Communiquer l'espérance et la confiance en notre temps
Communiquer l'espérance et la confiance en notre temps
L'accès
aux médias, grâce au développement technologique, est tel que beaucoup de gens
ont la possibilité de partager instantanément l'information et de la diffuser
de manière capillaire. Ces informations peuvent être bonnes ou mauvaises,
vraies ou fausses. Par le passé, nos pères dans la foi parlaient de l'esprit
humain comme de la meule d’un moulin qui, actionnée par l'eau, ne peut pas être
arrêtée. Celui qui est responsable du moulin a cependant la possibilité de
décider de moudre du grain ou de l’ivraie. L'esprit de l'homme est toujours en
action et ne peut cesser de "moudre" ce qu'il reçoit, mais c’est à
nous de décider de quel matériel l’approvisionner (cf.
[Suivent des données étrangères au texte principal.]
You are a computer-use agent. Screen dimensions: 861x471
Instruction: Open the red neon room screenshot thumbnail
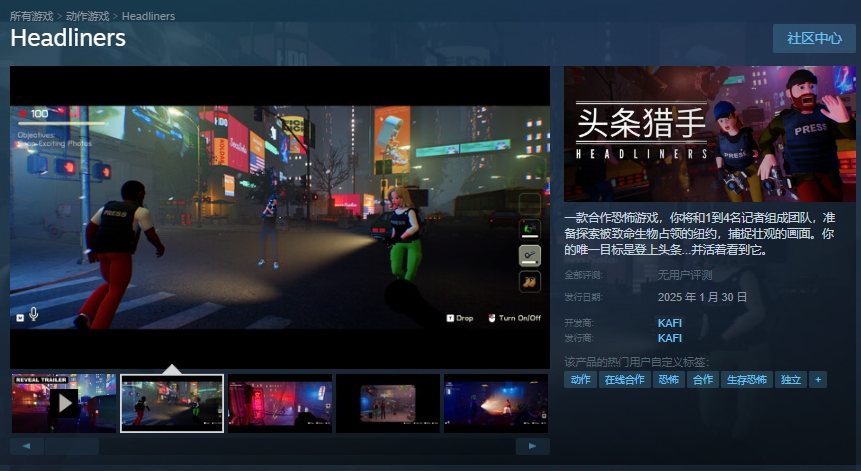[279, 403]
Cassien le Romain, Lettre
à Léonce Higoumène).
Je
voudrais que ce message puisse atteindre et encourager tous ceux qui, dans leur
milieu professionnel ou dans leurs relations personnelles, "moulent"
chaque jour beaucoup d’informations pour offrir un pain frais et bon à ceux qui
se nourrissent des fruits de leur communication. Je voudrais exhorter chacun à
une communication constructive qui, en rejetant les préjugés envers l'autre,
favorise une culture de la rencontre grâce à laquelle il est possible
d’apprendre à regarder la réalité en toute confiance.
Je
pense qu’il faut briser le cercle vicieux de l'anxiété et endiguer la spirale
de la peur, fruit de l'habitude de concentrer l'attention sur les
"mauvaises nouvelles" (les guerres, le terrorisme, les scandales et
toutes sortes d'échec dans les affaires humaines). Il ne s’agit pas évidemment
de promouvoir une désinformation où le drame de la souffrance serait ignoré, ni
de tomber dans un optimisme naïf qui ne se laisse pas atteindre par le scandale
du mal. Je voudrais, au contraire, que tous nous cherchions à dépasser ce
sentiment de mécontentement et de résignation qui nous saisit souvent, nous
plongeant dans l'apathie, et provoquant la peur ou l'impression qu’on ne peut
opposer de limites au mal. D’ailleurs, dans un système de communication où
domine la logique qu’une bonne nouvelle n’a pas de prise et donc ne constitue
pas une nouvelle, et où le drame de la souffrance et le mystère du mal sont
facilement donnés en spectacle, il peut être tentant d'anesthésier la
conscience ou de tomber dans le désespoir.
Je
voudrais donc apporter une contribution à la recherche d'un style ouvert et
créatif de communication qui ne soit jamais disposé à accorder au mal un
premier rôle, mais qui cherche à mettre en lumière les solutions possibles,
inspirant une approche active et responsable aux personnes auxquelles
l’information est communiquée. Je voudrais inviter à offrir aux hommes et aux
femmes de notre temps des récits marqués par la logique de la "bonne
nouvelle".
La
bonne nouvelle
La
vie de l'homme n’est pas seulement une chronique aseptisée d’événements, mais
elle est une histoire, une histoire en attente d'être racontée à travers le choix
d'une clé de lecture qui permet de sélectionner et de recueillir les données
les plus importantes. La réalité, en soi, n'a pas une signification univoque.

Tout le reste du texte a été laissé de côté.